> [Article]

====

Stop the floor on build errors
What’s the point continuing to develop software if you can’t release it? As with most modern companies we release updates to production multiple times per day. Our ability to release is paramount so we keep our build radiator dashboard green at all times. Our example dashboard above also graphs build times so you can detect if a developer has imported half of the packages on Github into the project by accident.
Different parts of an online service get built and released at different rates with different levels of risk. When dealing with an important data store you may want to do more upfront testing before it hits production. Other parts of the service may be able to move at a much faster rate, and in these cases you may want to focus more on agility with a quick build and deploy time and push more of the testing into monitoring in production. This is when you may want to create dashboards that show the current state of your smoke tests and alert on issues quickly so you can quickly roll forwards with fixes.

====

> [Data excerpt]
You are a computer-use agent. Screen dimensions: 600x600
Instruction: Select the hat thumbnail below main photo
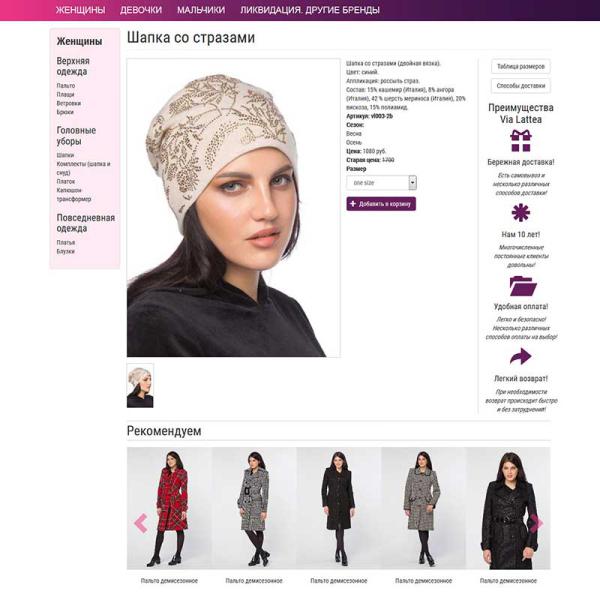pos(140,386)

====

> [Directive 1]
Answer these from the build-errors article:
(a) How often does the company release updates to production?
(b) Besides build status, what does the example dashboard graph?
(c) What may you want to do before an important data store hits production?
> [Directive 2] Repeat the part of the build-errors article that opens with the words containing "Different parts of" and closes with "forwards with fixes.".
> [Directive 3] Pick up the build-errors article after its final sentence and keep writing it.
The lines above come from a source other than the build-errors article.

> [Answer 1]
(a) Multiple times per day.
(b) Build times.
(c) More upfront testing.

> [Answer 2]
Different parts of an online service get built and released at different rates with different levels of risk. When dealing with an important data store you may want to do more upfront testing before it hits production. Other parts of the service may be able to move at a much faster rate, and in these cases you may want to focus more on agility with a quick build and deploy time and push more of the testing into monitoring in production. This is when you may want to create dashboards that show the current state of your smoke tests and alert on issues quickly so you can quickly roll forwards with fixes.

> [Answer 3]
Many of our dashboards are being used to bring development and operations together. Whether that’s to align on features vs operability improvements, or simply to save time on errors that happen when you aren’t sure which version of software is deployed where. Overall the point of these dashboards are to improve the service as a whole; Not just from a infrastructure or code perspective as shown in our previous two blog posts, but at the level of what’s truly important; which is what customers see when they use your product.
A small efficient team working on the right things can run rings around a giant team that isn’t focussed on what’s important.